One of the girls working at the bookstore was cute and had a nice ass. That was pretty much the highlight for me.
On the way back we stopped for burgers at Five Guys, and then we swung by the comic shop so that I could pick up this week’s books, as I’d been too interested in just getting home after work and never got around to stopping to pick them up. It was a pretty light week – only three books – so I grabbed some more boards and bags. I really need to get moving on the bagging and boarding so that I can get everything into my database program and get everything organized.
Once I’ve gotten a few more paychecks into my account I’m going to buy some of these, as they’ll make the whole storage thing more convenient than regular longboxes.

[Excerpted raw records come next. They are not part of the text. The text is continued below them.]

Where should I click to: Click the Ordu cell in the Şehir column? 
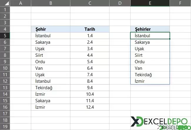(x=51, y=62)
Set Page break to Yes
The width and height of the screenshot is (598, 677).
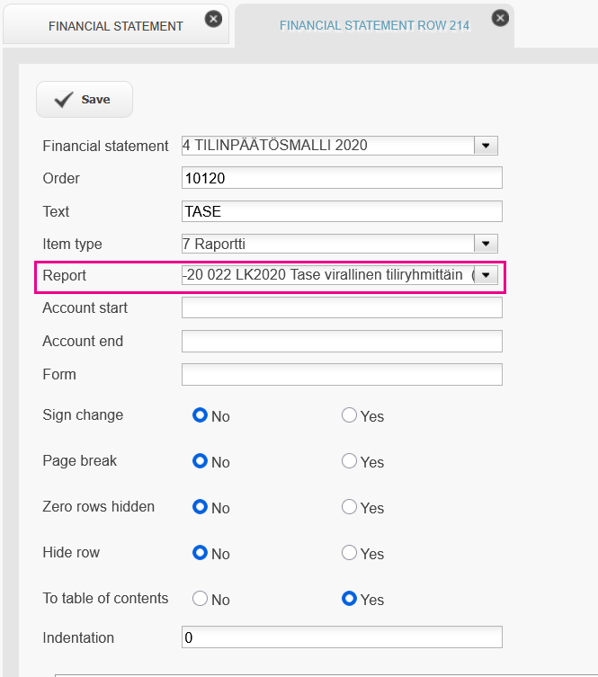click(349, 461)
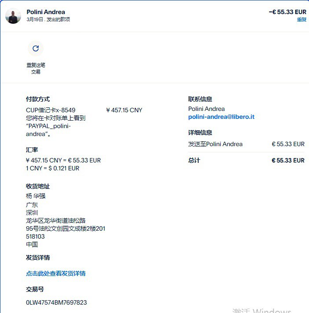Screen dimensions: 309x313
Task: Select the transaction number 0LW47574BM7697823
Action: point(56,302)
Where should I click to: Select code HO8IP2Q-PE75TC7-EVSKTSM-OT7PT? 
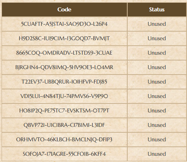[64, 111]
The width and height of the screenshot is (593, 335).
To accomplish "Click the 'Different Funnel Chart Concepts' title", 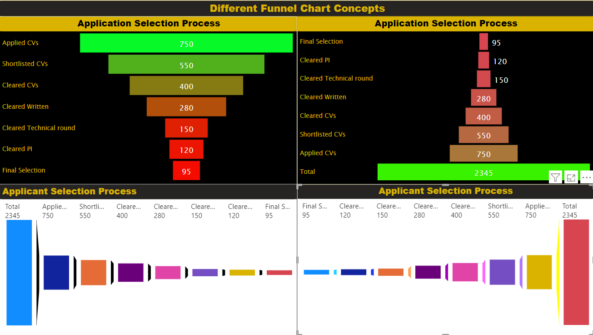I will 297,8.
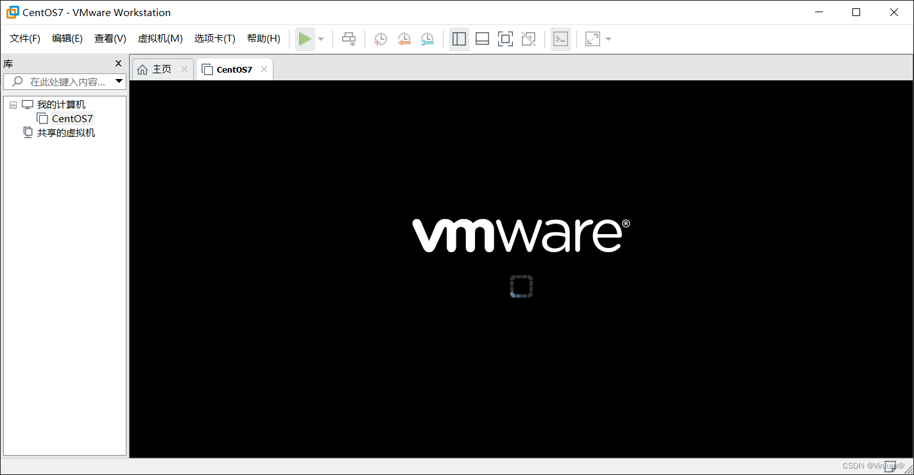This screenshot has height=475, width=914.
Task: Show or hide the thumbnail bar
Action: click(x=482, y=39)
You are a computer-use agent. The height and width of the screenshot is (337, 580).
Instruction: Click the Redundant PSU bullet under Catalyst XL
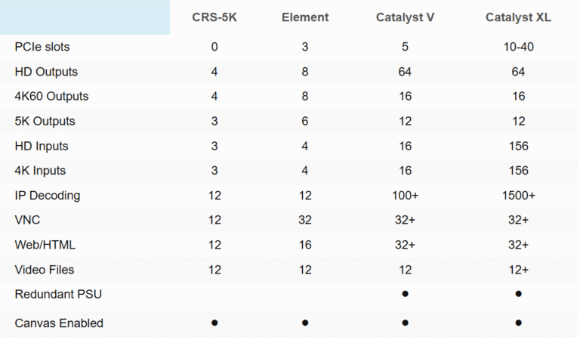[518, 294]
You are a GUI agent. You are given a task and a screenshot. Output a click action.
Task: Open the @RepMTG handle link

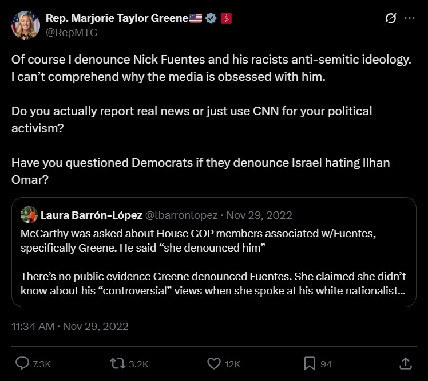point(72,33)
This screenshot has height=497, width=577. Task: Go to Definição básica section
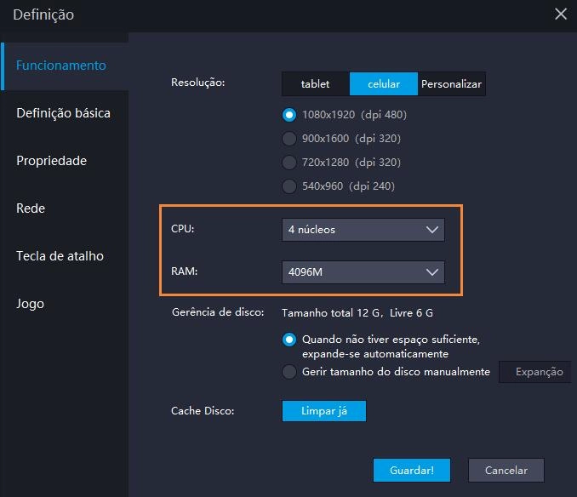coord(63,113)
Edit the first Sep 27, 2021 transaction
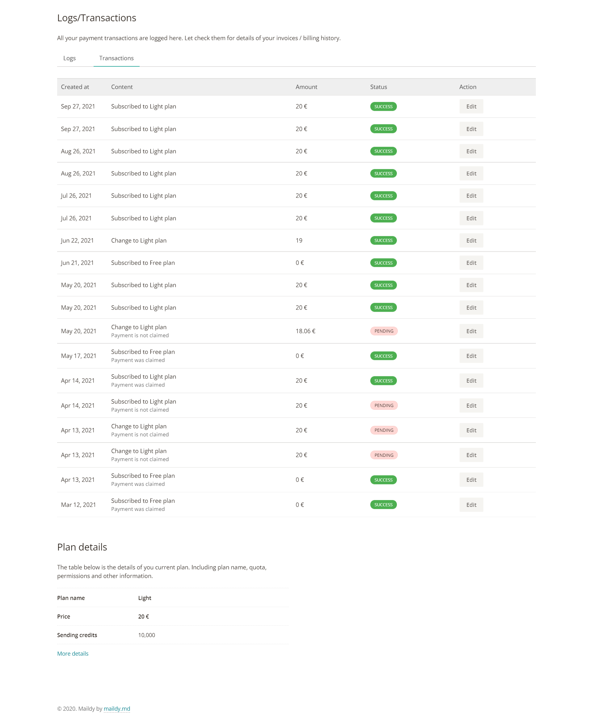593x720 pixels. (471, 106)
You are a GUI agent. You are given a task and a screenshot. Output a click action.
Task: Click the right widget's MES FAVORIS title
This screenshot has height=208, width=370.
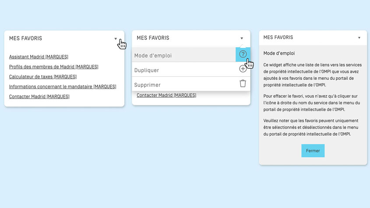tap(278, 38)
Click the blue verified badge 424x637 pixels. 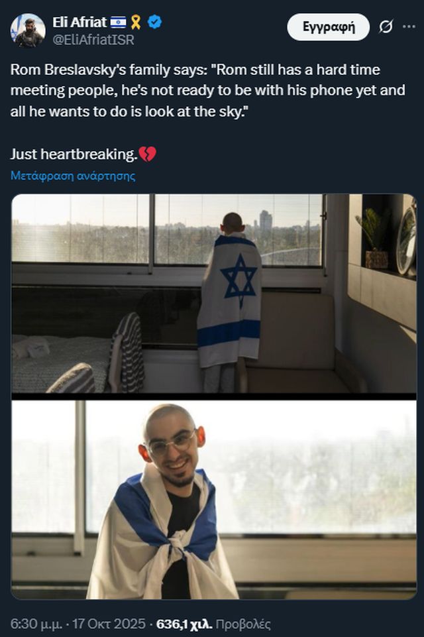point(154,21)
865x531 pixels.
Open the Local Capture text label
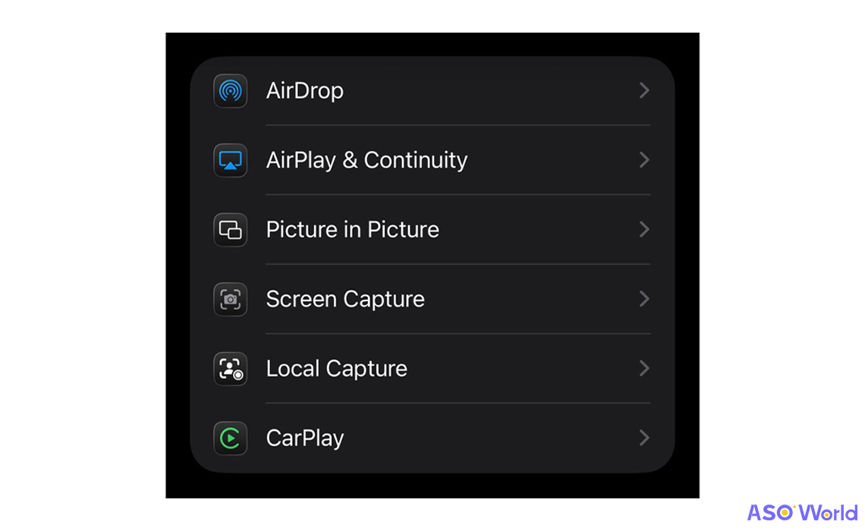click(x=336, y=369)
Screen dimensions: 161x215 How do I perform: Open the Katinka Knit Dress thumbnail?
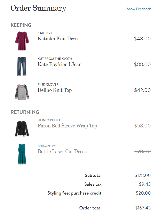[x=22, y=41]
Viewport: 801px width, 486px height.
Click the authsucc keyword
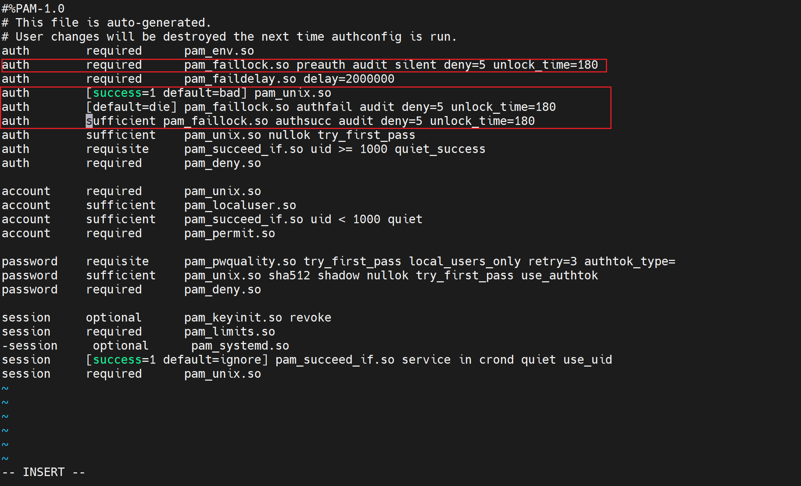point(303,121)
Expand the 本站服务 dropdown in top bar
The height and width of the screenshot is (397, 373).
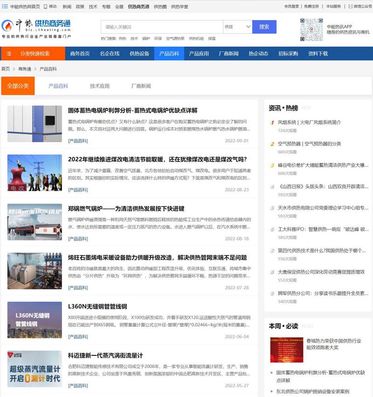click(x=333, y=7)
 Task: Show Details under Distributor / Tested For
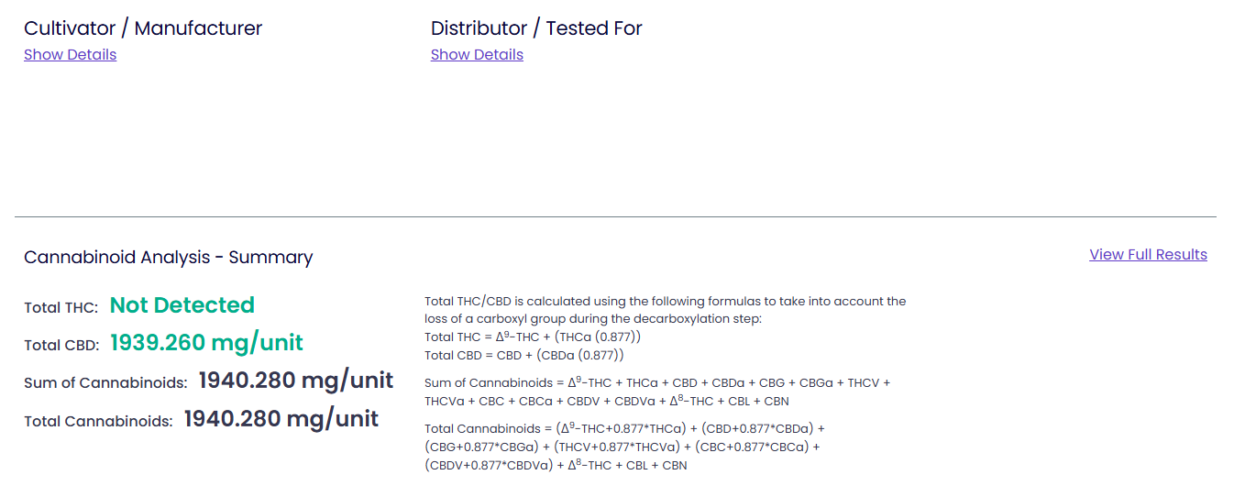tap(477, 55)
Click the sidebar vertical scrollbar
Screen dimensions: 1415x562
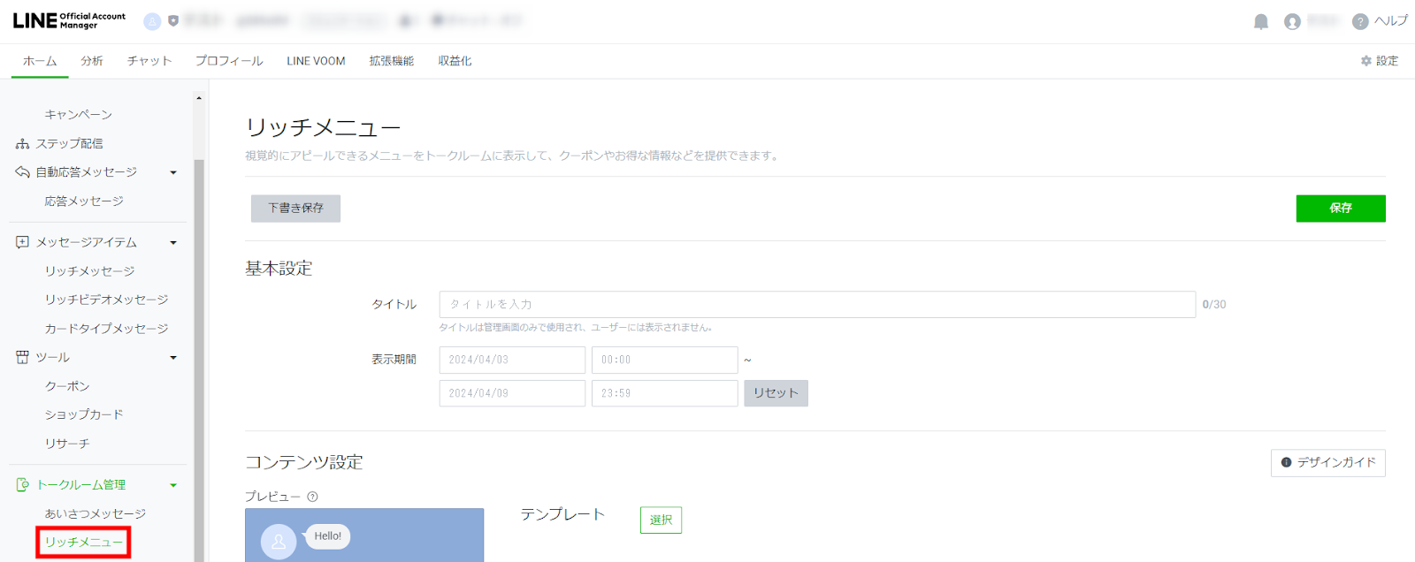pyautogui.click(x=199, y=353)
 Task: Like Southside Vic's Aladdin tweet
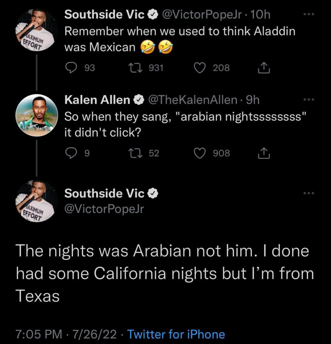tap(201, 68)

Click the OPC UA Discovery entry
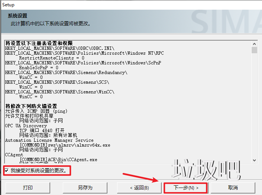coord(26,126)
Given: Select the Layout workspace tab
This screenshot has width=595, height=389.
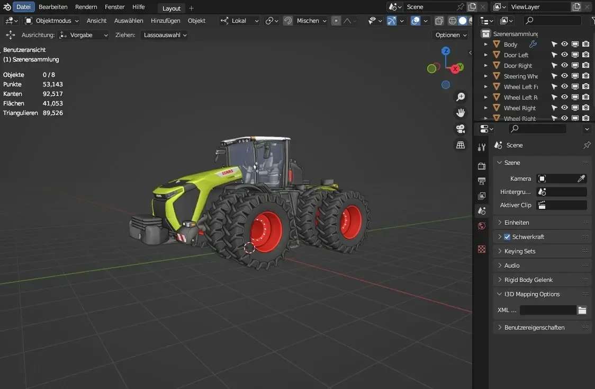Looking at the screenshot, I should [x=171, y=8].
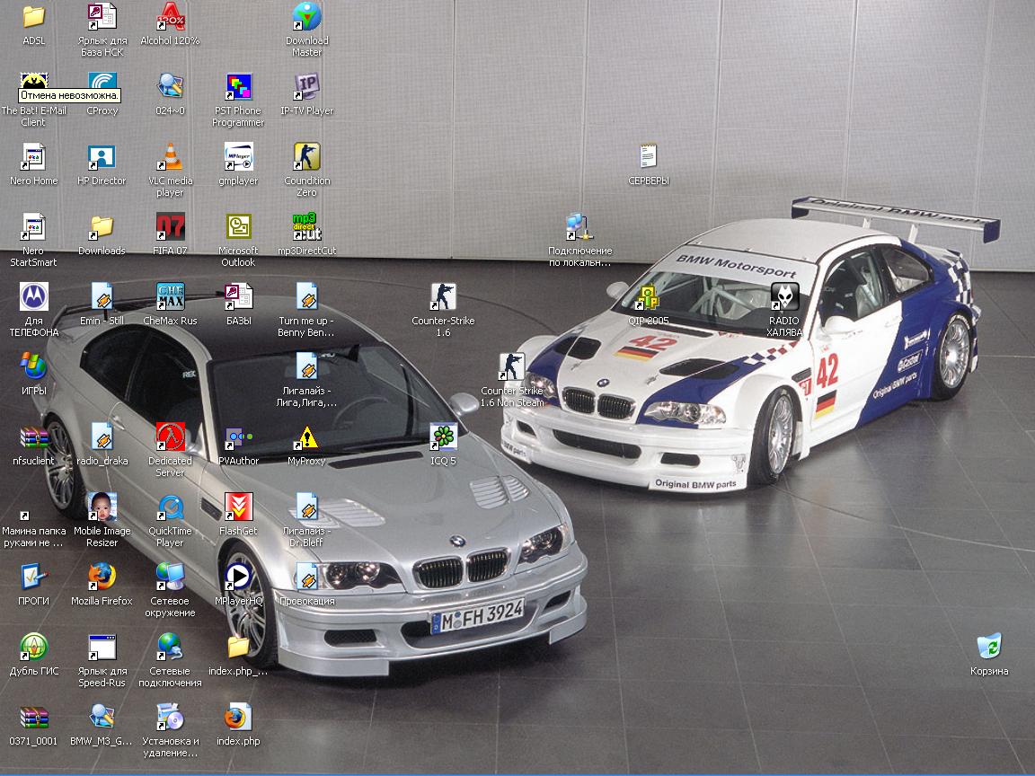The image size is (1035, 776).
Task: Click the Mozilla Firefox desktop shortcut
Action: click(102, 577)
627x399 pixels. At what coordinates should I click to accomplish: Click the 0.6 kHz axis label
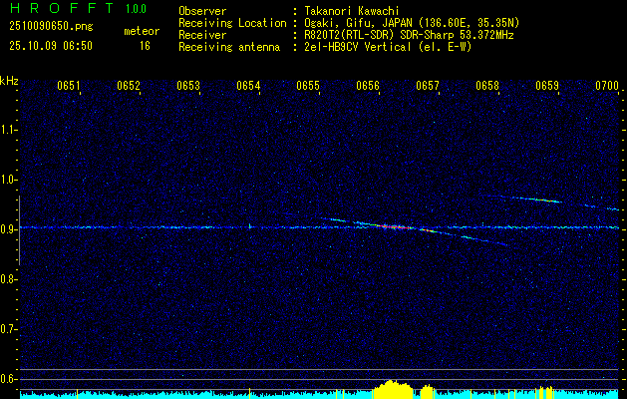[x=9, y=378]
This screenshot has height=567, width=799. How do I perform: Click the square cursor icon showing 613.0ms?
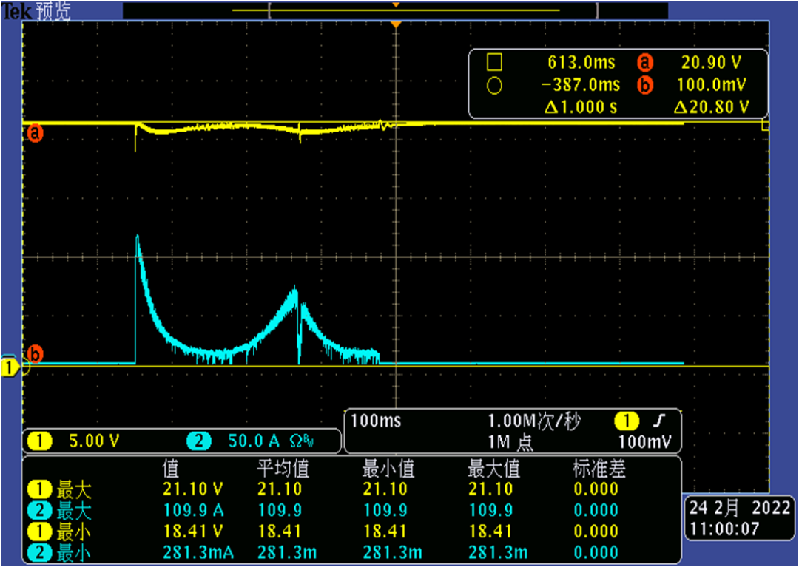[493, 64]
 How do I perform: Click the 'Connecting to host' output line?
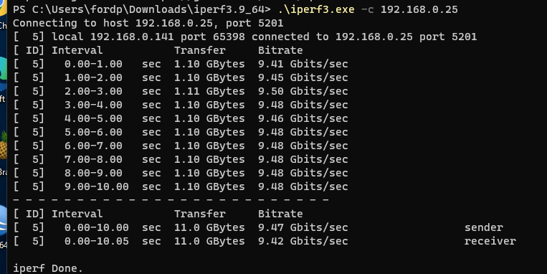pyautogui.click(x=148, y=24)
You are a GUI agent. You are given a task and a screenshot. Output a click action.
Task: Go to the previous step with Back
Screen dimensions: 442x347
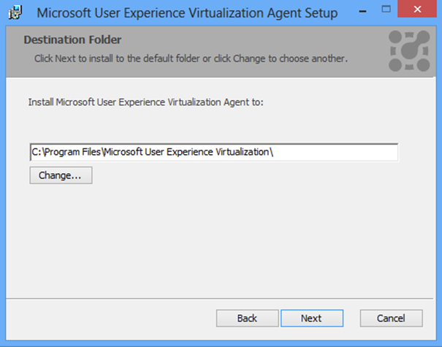click(247, 319)
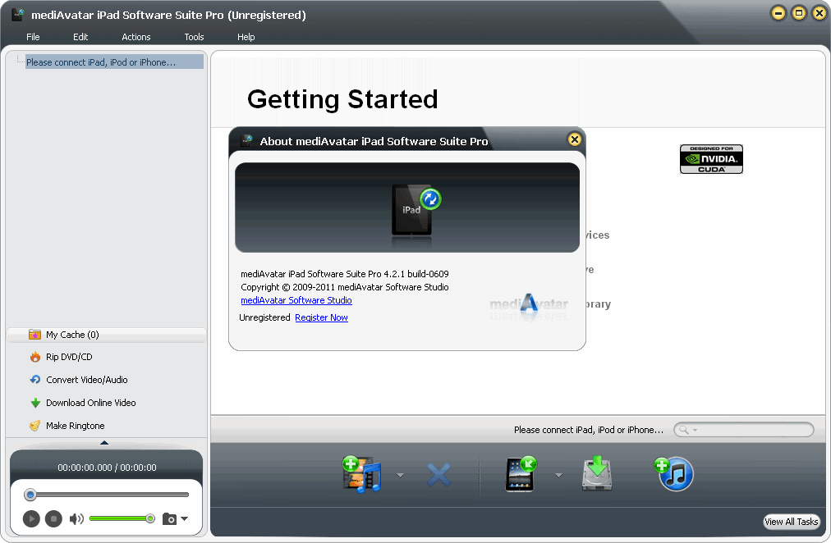Screen dimensions: 831x543
Task: Click the Register Now link
Action: [x=321, y=317]
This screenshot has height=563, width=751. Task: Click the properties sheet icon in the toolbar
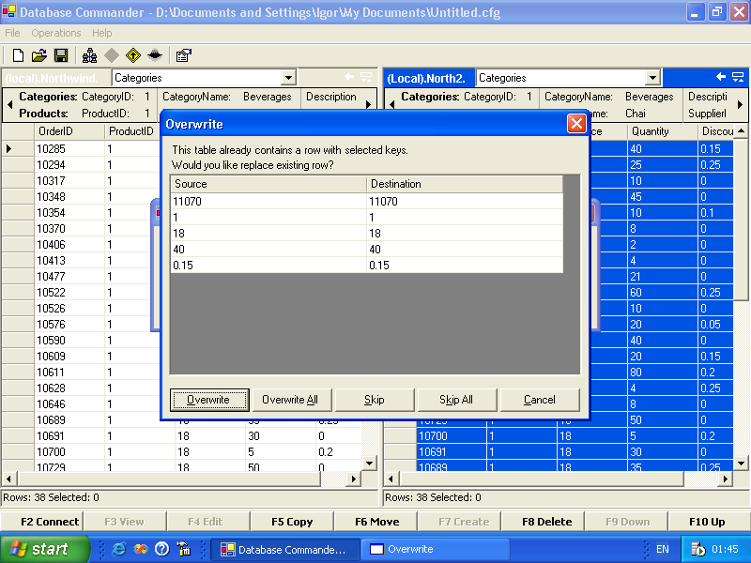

Speaking of paychecks, as I mentioned, AOL actually paid out my severance money even though I don’t qualify for severance anymore thanks to accepting a position in a different branch on the corporate tree. On the advice of the recruiter from my new job, I moved the money to my high-yield savings account to let it gather interest until AOL got around to asking for it back.
They contacted me on Wednesday to ask for it back.
So now I have to move it back into my checking account to either write them a check or simply let them reverse the transfer into my checking account.
Oh well.
Anyway, that pretty much brings us all up to date, and it’s all I really feel like writing at the moment.
Saturday, January 12, 2008
Thursday, January 10, 2008
A Jon Is A Jon Is A Jon
Today wasn’t too much more eventful than yesterday. I got an e-mail address, but it won’t actually exist on the Exchange server until tomorrow.
I also got an employee ID, which meant that IT was able to hook me up with a laptop, docking station, monitor, keyboard, mouse, and a security token which allows me to log in to the VPN.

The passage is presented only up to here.